In some embodiments, the second scattering element 122 is movable relative to the light source. During the movement of the second scattering element 122, when the combined light beam is incident to the second scattering element 122, it will be incident to different regions of the second scattering element 122, and there may or may not be an overlapping region between the different regions. In addition, at least a portion of the different regions are scattering regions. It should be noted that the “scattering region” mentioned in the text refers to a region where a scattering medium is distributed and can scatter an incident light beam. By moving the second scattering element 122, the scattering region where the light beam is scattered will change, so that a certain region will not be in a working state all the time, thereby avoiding local overheating of the second scattering element 122.
In some alternative embodiments, both the first scattering element 120 and the second scattering element 122 are fixed scattering elements. In other alternative embodiments, both the first scattering element 120 and the second scattering element 122 are movable relative to the light source. In the embodiment illustrated in
In some embodiments, the second scattering element 122 includes a transmissive substrate and a scattering material layer, and the scattering material layer is disposed on the transmissive substrate. For example, the scattering material layer is disposed on an incidence side or an outgoing side of the transmissive substrate. In other words, the scattering material layer is disposed on a side of the transmissive substrate facing the combined light beam or a side of the transmissive substrate facing away from the combined light beam. The scattering material layer can also be disposed inside the transmissive substrate. A material of the scattering material layer may be scattering powder or glue, such as silica gel. In addition, the transmissive substrate includes a polymer material sheet, such as a PC (Polycarbonate, polycarbonate) sheet or an acrylic sheet. However, the above materials are only exemplary, and do not constitute a limitation to the protection scope of the present disclosure.

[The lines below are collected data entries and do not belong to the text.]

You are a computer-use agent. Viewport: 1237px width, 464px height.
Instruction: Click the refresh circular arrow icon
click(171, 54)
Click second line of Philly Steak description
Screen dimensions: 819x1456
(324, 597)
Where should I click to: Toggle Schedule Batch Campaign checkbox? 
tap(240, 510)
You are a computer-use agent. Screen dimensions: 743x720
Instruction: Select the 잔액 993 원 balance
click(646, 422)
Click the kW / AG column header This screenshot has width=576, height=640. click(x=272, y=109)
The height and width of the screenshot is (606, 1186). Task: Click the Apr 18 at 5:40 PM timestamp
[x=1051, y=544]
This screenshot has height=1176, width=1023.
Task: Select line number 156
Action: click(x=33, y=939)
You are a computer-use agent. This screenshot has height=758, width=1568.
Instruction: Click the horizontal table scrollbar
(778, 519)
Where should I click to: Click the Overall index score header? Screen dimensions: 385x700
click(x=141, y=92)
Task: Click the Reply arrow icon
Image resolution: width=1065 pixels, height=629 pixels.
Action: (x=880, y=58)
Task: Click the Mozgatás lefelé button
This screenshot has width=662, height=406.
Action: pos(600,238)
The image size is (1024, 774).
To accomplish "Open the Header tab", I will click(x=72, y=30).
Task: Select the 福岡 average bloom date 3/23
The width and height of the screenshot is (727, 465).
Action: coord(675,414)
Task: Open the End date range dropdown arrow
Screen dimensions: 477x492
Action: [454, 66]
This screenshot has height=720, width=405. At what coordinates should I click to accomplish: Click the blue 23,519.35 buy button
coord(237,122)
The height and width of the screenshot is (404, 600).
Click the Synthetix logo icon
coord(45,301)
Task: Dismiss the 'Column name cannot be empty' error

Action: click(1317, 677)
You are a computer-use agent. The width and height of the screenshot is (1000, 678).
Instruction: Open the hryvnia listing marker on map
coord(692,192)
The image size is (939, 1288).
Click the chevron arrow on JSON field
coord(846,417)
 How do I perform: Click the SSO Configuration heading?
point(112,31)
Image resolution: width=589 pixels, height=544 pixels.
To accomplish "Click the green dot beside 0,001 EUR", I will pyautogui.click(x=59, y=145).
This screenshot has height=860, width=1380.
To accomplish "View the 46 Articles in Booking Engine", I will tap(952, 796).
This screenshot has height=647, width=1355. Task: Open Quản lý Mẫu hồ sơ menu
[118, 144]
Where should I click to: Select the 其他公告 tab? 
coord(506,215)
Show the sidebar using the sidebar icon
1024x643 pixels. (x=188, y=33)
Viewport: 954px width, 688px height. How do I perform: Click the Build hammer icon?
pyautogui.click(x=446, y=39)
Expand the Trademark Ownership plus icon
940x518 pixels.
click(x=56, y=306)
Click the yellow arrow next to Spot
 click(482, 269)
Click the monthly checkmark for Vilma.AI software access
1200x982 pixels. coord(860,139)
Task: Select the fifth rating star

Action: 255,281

In some embodiments, the second scattering element 122 which is movable relative to the light source moves around an axis, and the light beams incident to the second scattering element 122 is distributed on the second scattering element 122 around the axis. Without limitation, the transmissive substrate is provided with a rotation shaft that rotates around the axis, and the second scattering element 122 is driven by the rotation shaft to rotate around the axis. In some embodiments, the second scattering element 122 that is movable relative to the light source reciprocates in the direction of the optical axis, and during the reciprocating movement, the region of the second scattering element 122 receiving laser light from the light source also changes accordingly. Regardless of whether the second scattering element 122 moves around the axis or moves relative to the light source in the direction of the optical axis of the laser light from the light source, the scattering material layer may only be disposed at a region where the laser light is incident to the second scattering element 122.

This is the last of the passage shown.